Black Mirror: Bandersnatch had a great idea and a great concept. The story, written and directed by series creator Charlie Brooker and 30 Days of Night director David Slade was carefully thought out to rope the viewers into the the episode in more ways than one. While the idea of a parallel reality is not new to the Black Mirror universe, the story implied from the beginning that Stefan was not in full control of his actions, thereby positing that the viewers, an unseen entity to the hapless programmer, was, in fact, calling the shots.
It was quite tricky to navigate through the choices. I never quite realized this before but as audiences, we often whine about the direction some films take and wonder about the possibility if it went another way. This Black Mirror episode effectively answers that whimsical question.
However, when given the task of choosing and doing it within a limited time, it dawned on me that it was quite difficult to make a logical choice of where the story should go. There were times that I choose based on gut feel while there were moments where I couldn’t decide quickly enough thereby leading me to opt for the default choice. I liked that the episode helped viewers along in making the right choice and prompted them to go back to make another choice when they pick a dead end. This allows them to explore alternative routes and alternate endings. It was quite fun to get to the end of the maze in this sense.
While I was a fan of the experience, I wasn’t quite sure how to feel about the episode overall. I felt that because I was quite preoccupied by making the next choice or second guessing myself if I was selecting the right option, it took away from my concentration on the episode in its entirety and it becomes difficult to judge whether it was a good episode or not.
I felt that in going back and forth about what actually happened in the episode and going further along to explore more scenes, it gets quite confusing to process. There are times when it feels like the episode is lacking while, if one proceeds further, there are options that make it seem like an overkill because of the excessive scenes, although it was obviously Netflix’s attempt to present itself as the link that connects with both the Bandersnatch episode as well as its viewers.
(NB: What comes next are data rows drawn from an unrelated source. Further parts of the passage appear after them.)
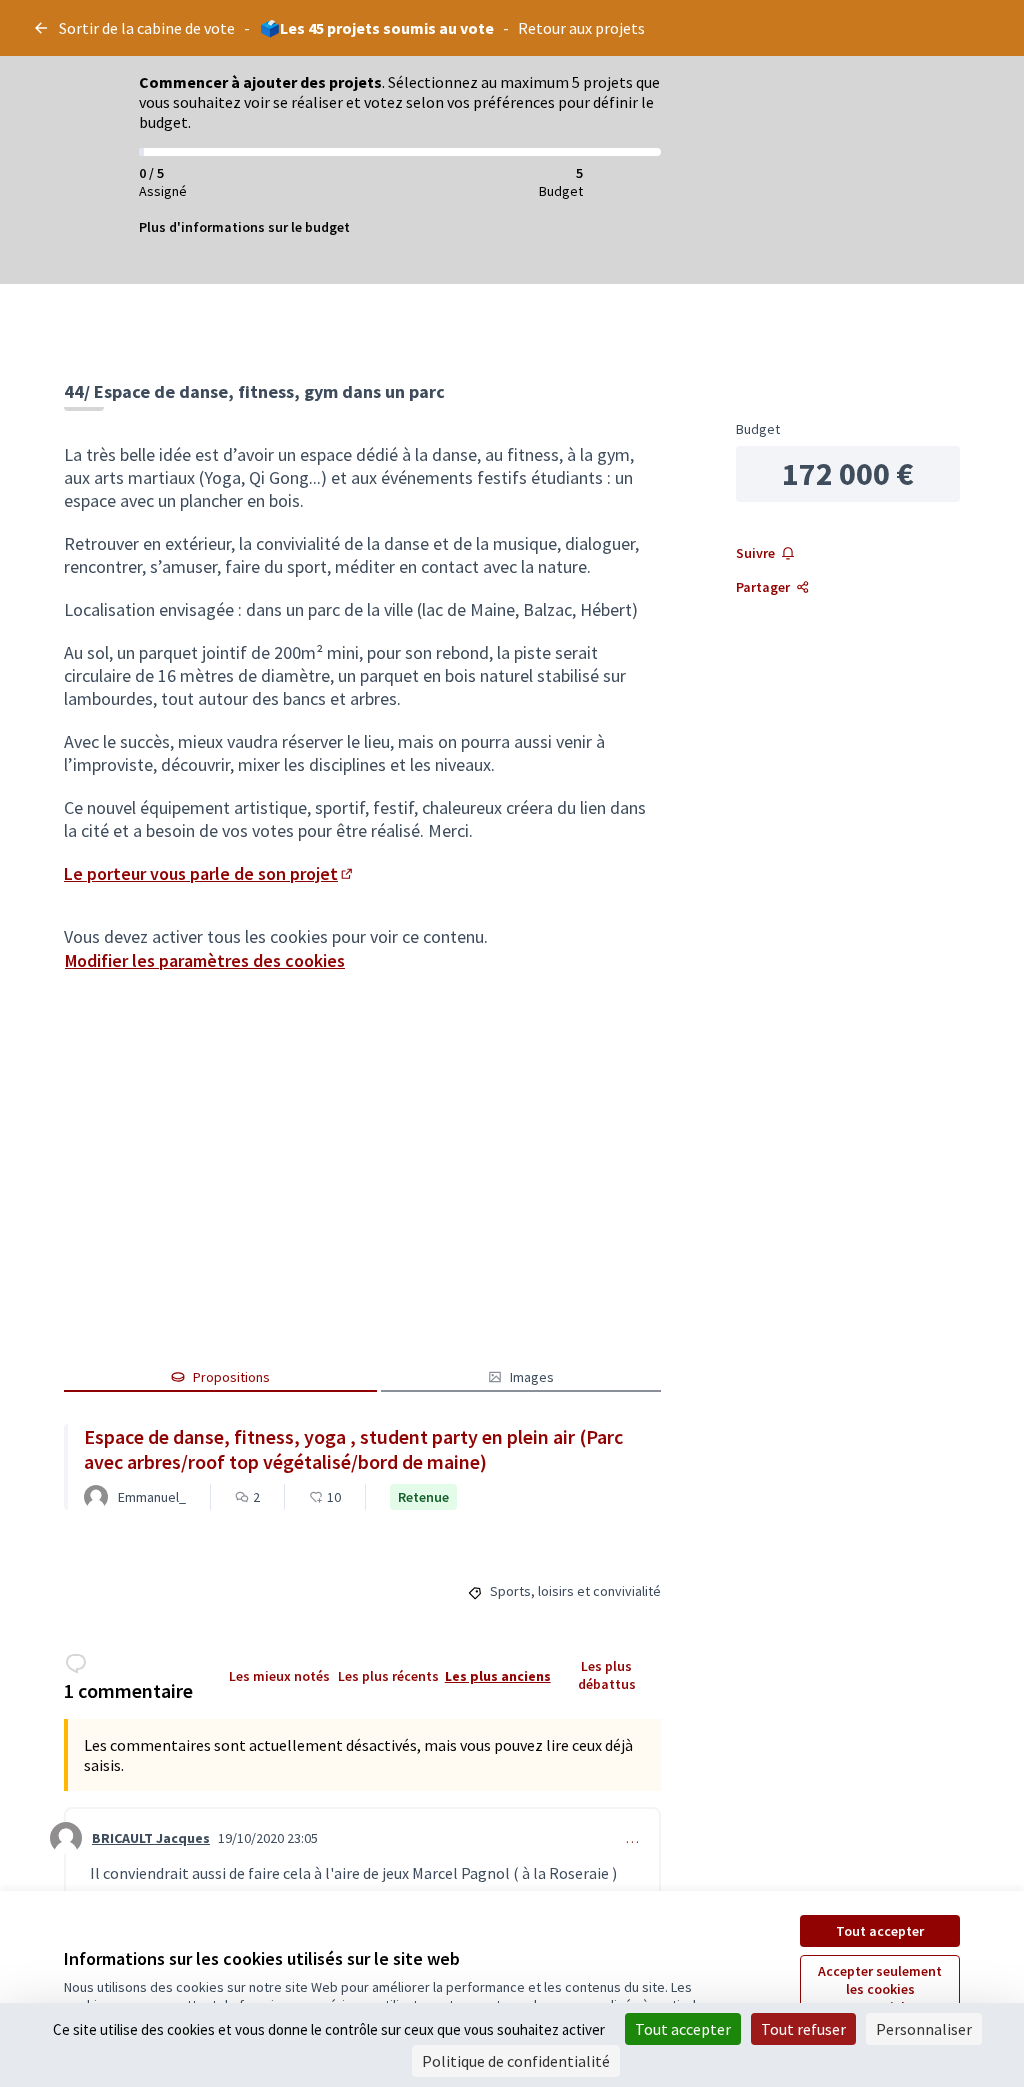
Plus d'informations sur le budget (244, 227)
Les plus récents (388, 1676)
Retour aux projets (581, 28)
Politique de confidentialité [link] (516, 2061)
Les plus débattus (607, 1675)
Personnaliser (924, 2029)
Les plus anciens (498, 1676)
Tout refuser (803, 2029)
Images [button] (532, 1377)
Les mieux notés (279, 1676)
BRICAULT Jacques (151, 1838)
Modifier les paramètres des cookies (205, 960)
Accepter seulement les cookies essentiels (880, 1989)
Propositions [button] (231, 1377)
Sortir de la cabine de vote (147, 28)
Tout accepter (880, 1931)
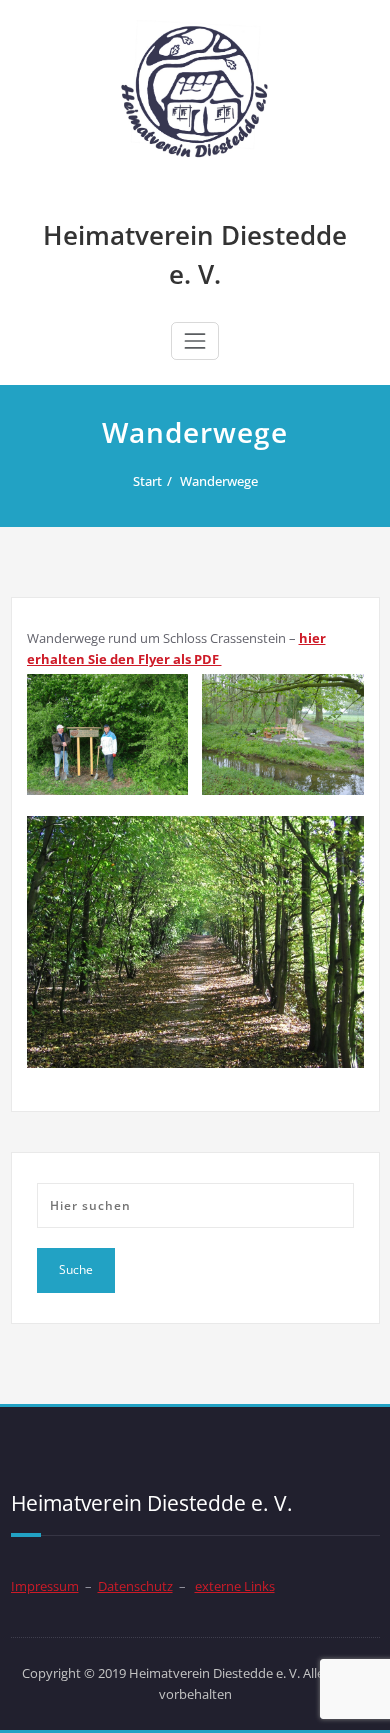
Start (147, 481)
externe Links (235, 1586)
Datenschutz (135, 1586)
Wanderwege (219, 481)
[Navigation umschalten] (195, 341)
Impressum (45, 1586)
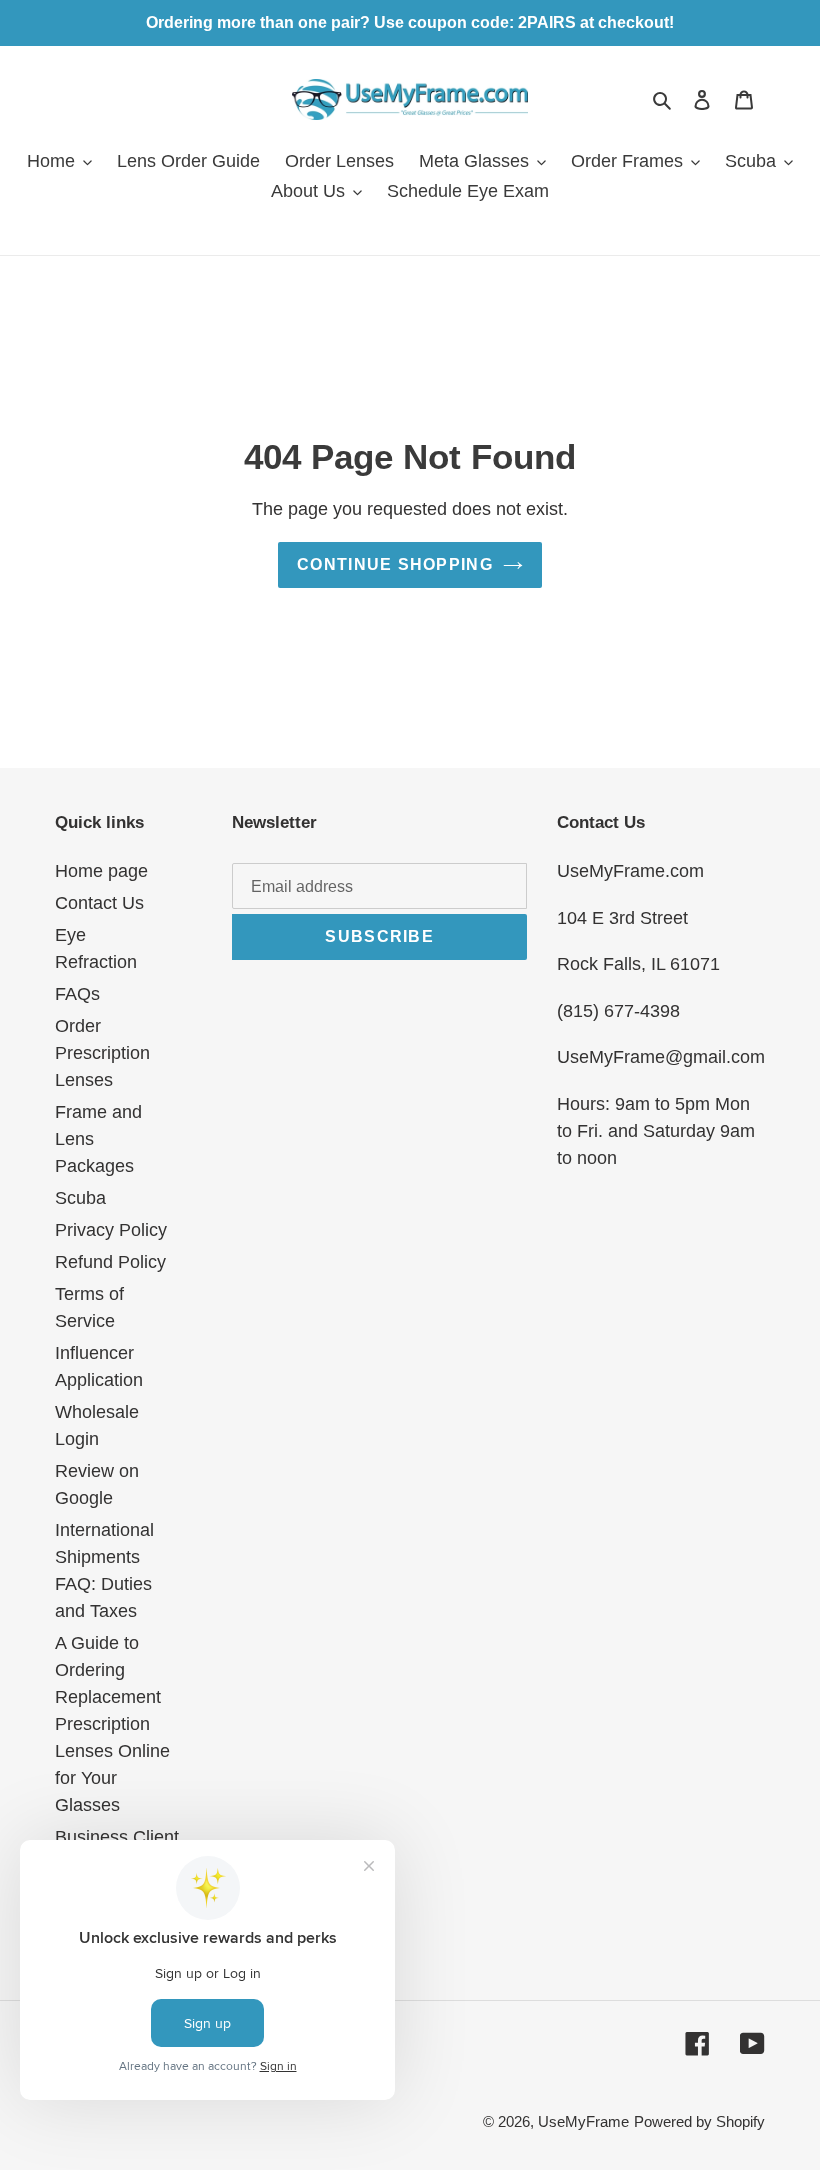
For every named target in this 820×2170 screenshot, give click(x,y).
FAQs (77, 994)
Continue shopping (395, 564)
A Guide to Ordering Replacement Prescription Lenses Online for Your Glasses (112, 1724)
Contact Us (99, 903)
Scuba (80, 1198)
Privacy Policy (111, 1230)
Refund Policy (110, 1262)
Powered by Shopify (699, 2121)
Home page (101, 871)
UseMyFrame (583, 2121)
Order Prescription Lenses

All in all, I was a bigger fan of the idea than the actual Black Mirror special. Judging by Black Mirror standards, it was quite consistent with the thought provoking theme of the series but it didn’t have as much impact as its predecessors. Still, as the first of its kind interactive streaming episode, it was solid enough to spawn a follow up. However, I can’t count myself as a fan of this type of set up just yet because it definitely takes time to get used to. I would have to wait until it grows on me.